In the present case, the material placed on record did not disclose any instances of criminal conduct or ongoing proceedings against the petitioner. The report submitted before the Court confirmed the absence of any such allegations. Consequently, the Court found that there was no foundational material to justify either the opening or continuation of a rowdy sheet against the petitioner.
The Court held that the inclusion of the petitioner’s name in the rowdy register was unsupported by law and lacked necessary justification. It observed that continuing such an entry without substantiating material would unjustifiably stigmatize the individual and adversely affect his reputation and liberty.
Exercising its jurisdiction under Article 226 of the Constitution, the Court quashed the impugned action. It directed the jurisdictional police authorities to remove the petitioner’s name from the rowdy register and delete his photograph and related particulars from police records.
FULL TEXT OF THE JUDGMENT/ORDER OF KARNATAKA HIGH COURT
The captioned petition is filed, feeling aggrieved by the inclusion of the petitioner’s name in a rowdy sheeter register at the instance of respondent no.10.
2. Heard learned counsel for the petitioner and learned AGA for the respondents. Perused the records.
3. Learned AGA, on instructions, submits that the police report reveals that no criminal cases are pending against the petitioner, who is aged around 62 years.
4. In the light of the statement made by the learned AGA and upon perusal of the material placed on record, it is evident that the jurisdictional police officer is required to maintain the rowdy register in Form No.100 only in cases where there are sufficient and tangible instances of rowdyism attributable to a person. The maintenance of such a register is not a routine or mechanical exercise. The register is required to contain a running history of the activities of the alleged rowdy, including details of criminal cases, complaints, or incidents indicating involvement in offences affecting public order. Such record must also disclose reasonable grounds to suspect the person’s complicity in criminal activities, supported by specific case numbers wherever available, together with the status and outcome of the criminal proceedings pending against him.

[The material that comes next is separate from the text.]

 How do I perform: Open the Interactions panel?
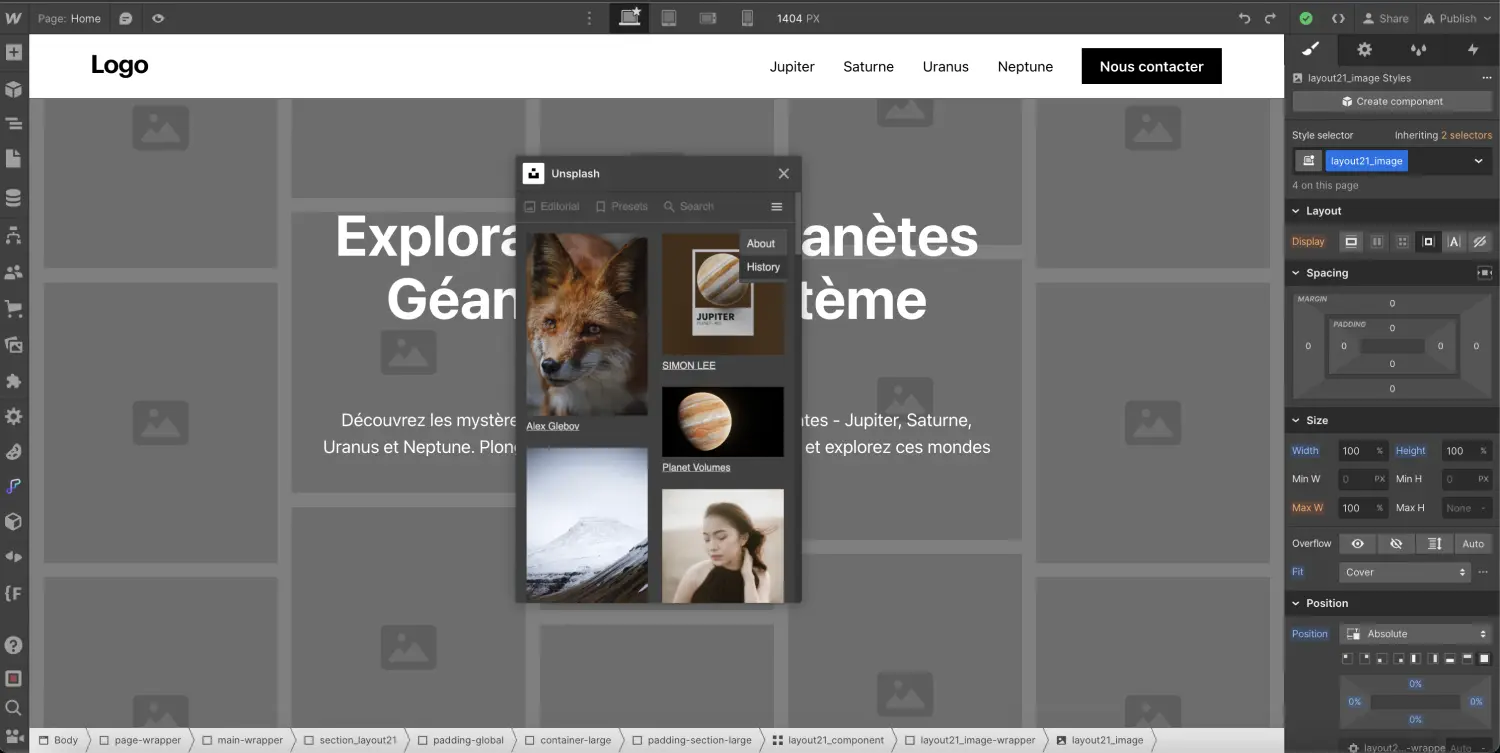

5. In the present case, though the petitioner’s name has been included in the rowdy register, the report now furnished by the learned AGA before this Court clearly indicates that no criminal activities are presently attributed to the petitioner. The memo placed on record does not disclose any material demonstrating that the petitioner has indulged in acts of rowdyism, nor does it indicate the existence of any criminal cases or complaints which would justify the continuation of the petitioner’s name in the rowdy register. In the absence of such foundational material, the very basis for opening or continuing a rowdy sheet against the petitioner becomes unsustainable.
6. Having regard to the report now produced by the learned AGA, this Court is of the considered opinion that the inclusion of the petitioner’s name in the rowdy register was unwarranted and unsupported by the material required under law. The continuation of such entry, without any substantiating instances of criminal conduct, would unjustifiably stigmatize the petitioner and adversely affect his reputation and liberty.
7. Therefore, in the exercise of the discretionary jurisdiction vested in this Court under Article 226 of the Constitution of India, this Court deems it appropriate to quash the impugned order. Consequently, the jurisdictional police officer is directed to remove the name of the petitioner from the rowdy register maintained in Form No.100 and also to remove the petitioner’s photograph and other particulars, if displayed in the police station, treating him as a rowdy or rowdy sheeter.
With these observation, the captioned petition is allowed in part.